Elemental y básico

Miseria, ignorancia, complicidad y dádivas, mala combinación para conformar un gobierno

A poco de que concluyan los trabajos de la peor Legislatura que haya visto el país, se discute la posibilidad de que ministros, magistrados, y hasta jueces sean electos popularmente, replicando el fallido modelo boliviano, el cual ha demostrado que el esquema no sólo genera confusión, sino también un creciente voto en blanco o nulo, dado que la población no conoce ni está en condición de conocer los méritos o deméritos de quienes aspiran a ocupar una posición en el Poder Judicial.

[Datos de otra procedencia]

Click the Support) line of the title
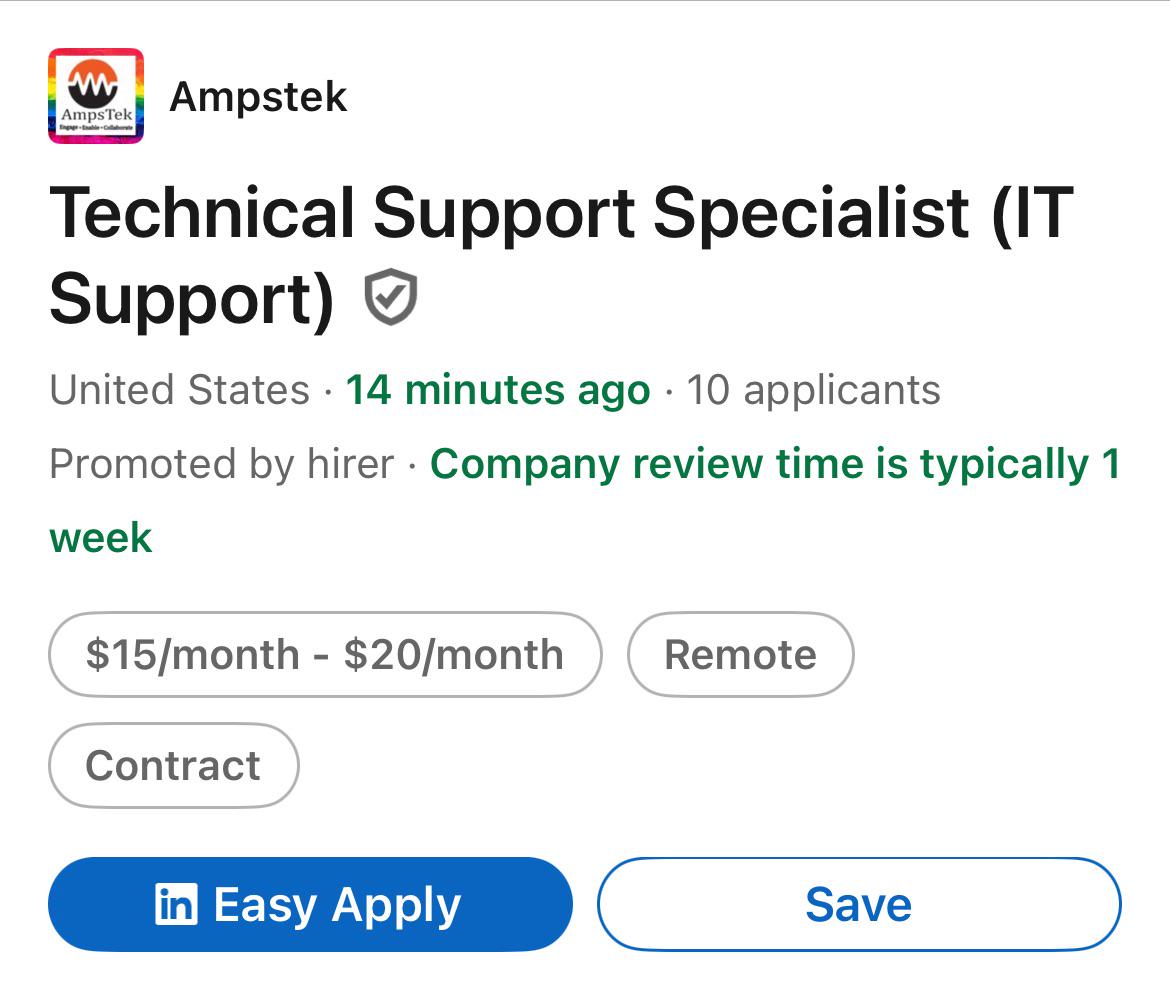pyautogui.click(x=192, y=300)
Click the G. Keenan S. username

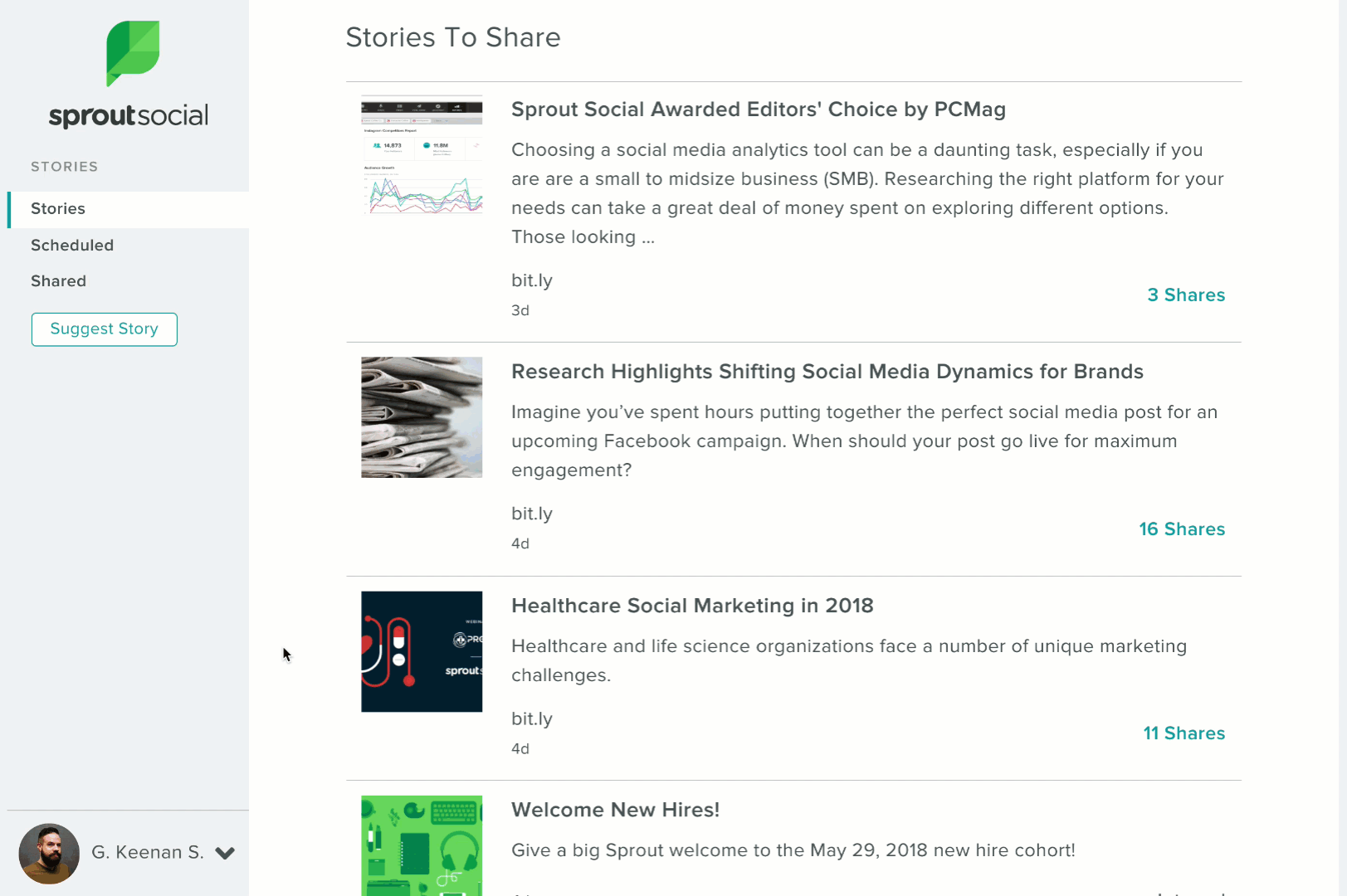[x=148, y=853]
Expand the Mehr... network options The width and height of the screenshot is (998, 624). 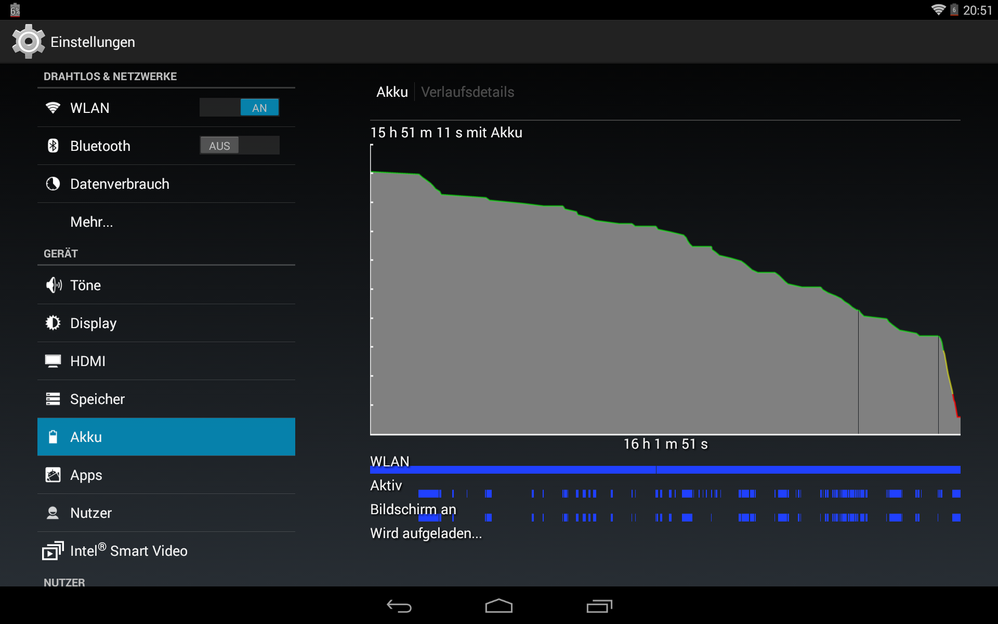91,222
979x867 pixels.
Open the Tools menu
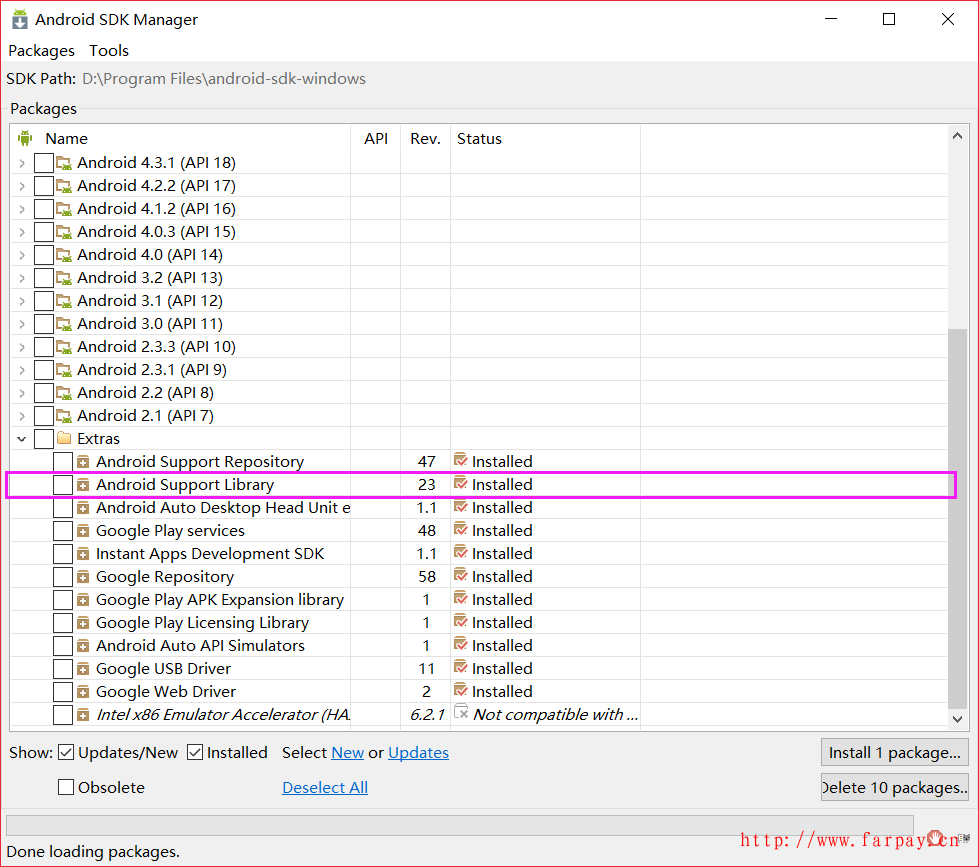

La idea es descabellada, a menos de que se trate de cooptar y hacer nugatorios tres principios básicos y elementales en la administración de justicia. Ellos son: la independencia, la neutralidad y la imparcialidad que, si bien parecen lo mismo, no lo son, aunque todos esos atributos confluyen a un mismo fin, el mantener a quien decide ajeno a los intereses de los que litigan. En cuanto surge un móvil o interés que haga que quien imparte justicia se identifique por gratitud, afinidad o descarada complicidad con uno de los justiciables, la función se anula y torna ineficaz.

La división de Poderes no es una ocurrencia ni mucho menos una idea novedosa, se trata de un logro de la humanidad que ha demostrado proveer de condiciones elementales y básicas, mismas que las sociedades avanzadas proveen a quien las integra, poniendo a su alcance no sólo la posibilidad de dirimir controversias, sino además de lograr metas personales, armonizándolas con el bien común, también conocido como interés general.

La ingenua idea de que el pueblo bueno se ha volcado a las urnas a premiar los logros y resultados de la gestión saliente, ha hecho pensar a quienes detentan el poder que lo han hecho bien, cuando, en realidad, una turba de necesitados los mantiene al frente, para que no dejen de llegar las dádivas. Mal por los primeros, que cierran los ojos ante una lastimosa realidad, se salieron con la suya comprando voluntades, y lo saben, claro, de dientes para fuera prefieren asumir que el embute dinerario nada tuvo que ver en el resultado. Peor están por los segundos, que han entregado un cheque en blanco a quien hace rato está pidiendo prestado para sufragar los conocidos como programas sociales. Miseria, ignorancia, complicidad y dádivas, mala combinación para conformar un gobierno.

Ya empezaron a refinanciar la deuda pública para que el profundo hoyo negro no se note en las finanzas públicas el año entrante. Han hecho la alquimia financiera necesaria para que lo que se iba a usar el año entrante para pagar deuda pública, sea empleado para que sigan llegando los esperados pagos asistenciales. La deuda no bajó, sólo se peloteó para más adelante, pero pactando tasas desproporcionadas. El mercado lo sabe, y ya sólo tiene bajo observación el fondeo de los inefables programas que, tarde o temprano, empezarán a llegar incompletos, para después tener que ser suspendidos o reducidos.

El problema, es bien sabido, no encuentra solución en el presupuesto federal, ya se agotaron los guardaditos y todo vehículo oficial del que pudieron echar mano, por lo que, sí, usted lo ha adivinado, se tendrá que hacer la más drástica y draconiana reforma fiscal, en la que, como en tiempos del otro López, se tendrán que gravar ventanas u otros objetos fiscales igualmente ridículos. Por eso, necesitan volver a los esquemas medievales, en los que el omnipotente señor de vidas y haciendas impone los tributos que necesita, sin que existan jueces que suspendan el atrabiliario proceder del autócrata. Retrocederemos cientos de años el avance en el derecho público.

No sólo han perdido de vista que los recursos no llegarán a la velocidad necesaria para seguir comprando la conformidad del pueblo, sino que, de manera ineludible, provocarán que se comprima el aparato productivo. Verán simultáneamente desinversión y salida de capitales. Vendrá un trienio de macanazos, seguidos de la contrición y el arrepentimiento. En unos años, sufrirán la apremiante necesidad de volver a pactar con quienes producen la riqueza nacional. En tanto ello sucede, entremos al túnel, pronto se verá que la salida es la de siempre, volver a los equilibrios institucionales. A sufrir todos, los efectos de la borrachera electoral.